King’s dream: Are whites or blacks treated more fairly?
Now that’s a very broad question, so let’s narrow it down and consider specific areas and institutions: police, courts, workplaces, stores and restaurants, local public schools, healthcare, and voting in elections. Would you say that blacks are treated as fairly as whites in each of these?
Researchers at the Pew Research Center asked these questions in a survey earlier this month, timed to coincide with the 50th anniversary. In each area or institution, there are wide racial divides in opinions about fair treatment.
For example, 70 percent of blacks say that blacks in their communities are treated less fairly than whites in dealing with the police, compared to just over a third of whites (37 percent) who say the same. Almost the same proportion of blacks (68percent) says that, in the courts, blacks are treated less fairly than whites, with only 27percent of whites saying the same.
How about treatment in the workplace?
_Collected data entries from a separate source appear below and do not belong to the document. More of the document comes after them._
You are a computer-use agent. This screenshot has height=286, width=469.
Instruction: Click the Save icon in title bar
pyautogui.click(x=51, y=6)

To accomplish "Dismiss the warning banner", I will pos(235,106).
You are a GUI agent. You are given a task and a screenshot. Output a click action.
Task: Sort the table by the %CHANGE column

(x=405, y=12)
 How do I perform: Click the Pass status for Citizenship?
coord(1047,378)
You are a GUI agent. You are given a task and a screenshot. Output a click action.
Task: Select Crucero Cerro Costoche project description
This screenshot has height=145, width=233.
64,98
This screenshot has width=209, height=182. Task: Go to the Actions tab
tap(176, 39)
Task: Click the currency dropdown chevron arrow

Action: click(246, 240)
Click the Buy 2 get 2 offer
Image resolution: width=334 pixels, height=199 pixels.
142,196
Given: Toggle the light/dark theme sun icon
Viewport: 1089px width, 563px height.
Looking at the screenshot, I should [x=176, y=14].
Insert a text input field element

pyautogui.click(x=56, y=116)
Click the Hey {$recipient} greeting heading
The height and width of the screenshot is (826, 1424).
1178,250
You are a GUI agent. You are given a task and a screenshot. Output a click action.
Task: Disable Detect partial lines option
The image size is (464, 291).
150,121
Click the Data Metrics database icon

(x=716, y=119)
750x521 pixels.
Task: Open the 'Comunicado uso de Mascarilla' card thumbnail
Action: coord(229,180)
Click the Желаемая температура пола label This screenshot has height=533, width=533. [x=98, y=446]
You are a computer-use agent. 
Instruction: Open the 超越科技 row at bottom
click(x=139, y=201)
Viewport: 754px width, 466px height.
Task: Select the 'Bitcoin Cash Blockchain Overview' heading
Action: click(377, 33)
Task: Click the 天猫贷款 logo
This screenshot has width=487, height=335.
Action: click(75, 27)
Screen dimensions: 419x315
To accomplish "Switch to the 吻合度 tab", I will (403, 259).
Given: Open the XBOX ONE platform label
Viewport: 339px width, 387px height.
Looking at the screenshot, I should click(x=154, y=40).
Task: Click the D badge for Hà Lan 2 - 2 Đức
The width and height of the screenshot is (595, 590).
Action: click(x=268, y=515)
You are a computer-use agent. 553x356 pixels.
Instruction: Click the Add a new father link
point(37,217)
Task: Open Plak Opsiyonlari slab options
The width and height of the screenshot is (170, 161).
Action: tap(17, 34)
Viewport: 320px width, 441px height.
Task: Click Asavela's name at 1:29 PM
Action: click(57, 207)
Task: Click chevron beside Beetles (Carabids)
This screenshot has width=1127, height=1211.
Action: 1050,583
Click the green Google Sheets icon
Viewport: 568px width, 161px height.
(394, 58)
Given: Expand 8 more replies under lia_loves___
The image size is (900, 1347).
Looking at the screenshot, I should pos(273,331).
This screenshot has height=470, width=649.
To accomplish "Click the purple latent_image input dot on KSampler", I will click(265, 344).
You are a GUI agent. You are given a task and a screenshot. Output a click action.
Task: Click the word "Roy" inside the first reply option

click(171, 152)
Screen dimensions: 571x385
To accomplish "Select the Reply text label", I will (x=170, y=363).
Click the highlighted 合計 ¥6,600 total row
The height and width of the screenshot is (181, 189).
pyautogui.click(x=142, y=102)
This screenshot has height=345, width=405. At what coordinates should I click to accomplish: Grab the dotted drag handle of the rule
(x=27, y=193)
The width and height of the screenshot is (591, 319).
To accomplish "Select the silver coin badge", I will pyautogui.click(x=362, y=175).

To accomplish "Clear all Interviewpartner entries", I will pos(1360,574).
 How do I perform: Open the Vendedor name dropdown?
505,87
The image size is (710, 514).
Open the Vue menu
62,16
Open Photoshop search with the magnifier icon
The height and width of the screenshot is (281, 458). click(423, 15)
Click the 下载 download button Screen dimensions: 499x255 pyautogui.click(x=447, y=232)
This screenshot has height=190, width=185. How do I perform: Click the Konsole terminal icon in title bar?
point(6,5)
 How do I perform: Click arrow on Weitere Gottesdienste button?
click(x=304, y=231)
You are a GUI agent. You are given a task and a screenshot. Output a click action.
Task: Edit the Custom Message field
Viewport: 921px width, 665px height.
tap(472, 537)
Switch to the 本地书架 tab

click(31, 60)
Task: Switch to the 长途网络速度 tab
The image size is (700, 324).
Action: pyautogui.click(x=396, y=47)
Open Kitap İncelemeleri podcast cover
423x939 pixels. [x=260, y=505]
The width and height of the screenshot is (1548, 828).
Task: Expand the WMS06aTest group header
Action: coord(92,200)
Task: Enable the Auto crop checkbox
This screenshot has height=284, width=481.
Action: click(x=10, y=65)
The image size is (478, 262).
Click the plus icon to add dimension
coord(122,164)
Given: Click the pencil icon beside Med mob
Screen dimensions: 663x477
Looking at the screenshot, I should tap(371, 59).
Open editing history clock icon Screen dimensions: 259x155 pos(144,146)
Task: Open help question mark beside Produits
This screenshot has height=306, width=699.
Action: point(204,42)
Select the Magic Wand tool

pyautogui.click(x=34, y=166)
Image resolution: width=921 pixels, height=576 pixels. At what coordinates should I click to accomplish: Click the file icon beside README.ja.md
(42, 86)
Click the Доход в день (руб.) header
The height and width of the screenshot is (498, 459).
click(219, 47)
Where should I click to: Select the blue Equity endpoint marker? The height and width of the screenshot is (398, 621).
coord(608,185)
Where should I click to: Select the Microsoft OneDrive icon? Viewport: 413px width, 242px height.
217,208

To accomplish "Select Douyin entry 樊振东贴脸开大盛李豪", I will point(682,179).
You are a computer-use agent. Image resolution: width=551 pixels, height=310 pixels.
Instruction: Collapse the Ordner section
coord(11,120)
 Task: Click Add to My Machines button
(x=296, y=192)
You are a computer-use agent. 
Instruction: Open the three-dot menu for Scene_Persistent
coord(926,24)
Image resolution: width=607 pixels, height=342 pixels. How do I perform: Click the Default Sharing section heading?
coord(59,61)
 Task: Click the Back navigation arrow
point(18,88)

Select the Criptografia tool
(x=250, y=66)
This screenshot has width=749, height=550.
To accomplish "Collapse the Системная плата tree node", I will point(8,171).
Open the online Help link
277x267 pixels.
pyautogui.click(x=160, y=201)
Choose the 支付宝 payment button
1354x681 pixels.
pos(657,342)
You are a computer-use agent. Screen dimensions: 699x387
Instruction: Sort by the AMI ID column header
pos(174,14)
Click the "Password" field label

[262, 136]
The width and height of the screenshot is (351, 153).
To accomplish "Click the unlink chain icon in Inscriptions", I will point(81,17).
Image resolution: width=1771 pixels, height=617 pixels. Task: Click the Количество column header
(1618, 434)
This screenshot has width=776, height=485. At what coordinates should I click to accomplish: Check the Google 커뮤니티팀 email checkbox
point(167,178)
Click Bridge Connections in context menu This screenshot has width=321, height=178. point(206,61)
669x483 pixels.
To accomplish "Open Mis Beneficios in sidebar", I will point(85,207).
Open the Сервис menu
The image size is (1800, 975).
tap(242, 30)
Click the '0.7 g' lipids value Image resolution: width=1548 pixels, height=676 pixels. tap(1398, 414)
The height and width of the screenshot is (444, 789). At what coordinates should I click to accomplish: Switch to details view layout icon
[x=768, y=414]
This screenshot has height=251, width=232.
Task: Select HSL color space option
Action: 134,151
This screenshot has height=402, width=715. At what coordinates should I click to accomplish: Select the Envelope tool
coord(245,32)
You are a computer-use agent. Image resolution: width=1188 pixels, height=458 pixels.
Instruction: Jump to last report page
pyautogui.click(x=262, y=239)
Over half of blacks (54 percent) say that blacks in their communities are treated less fairly than whites. Only 16percent of whites agree. Similarly, 44percent of blacks say that blacks in their communities are treated less fairly than whites in stores and restaurants, with only 16 percent of whites agreeing with them.
Generally, we see roughly the same amount of disagreement about fair treatment of blacks in local public schools, healthcare, and voting in elections. Blacks tend to see unfairness. Whites tend to see fairness.
Are you surprised by these racial differences in opinion about fair treatment?
How would you answer the question of fair treatment of blacks, compared to whites, in your community?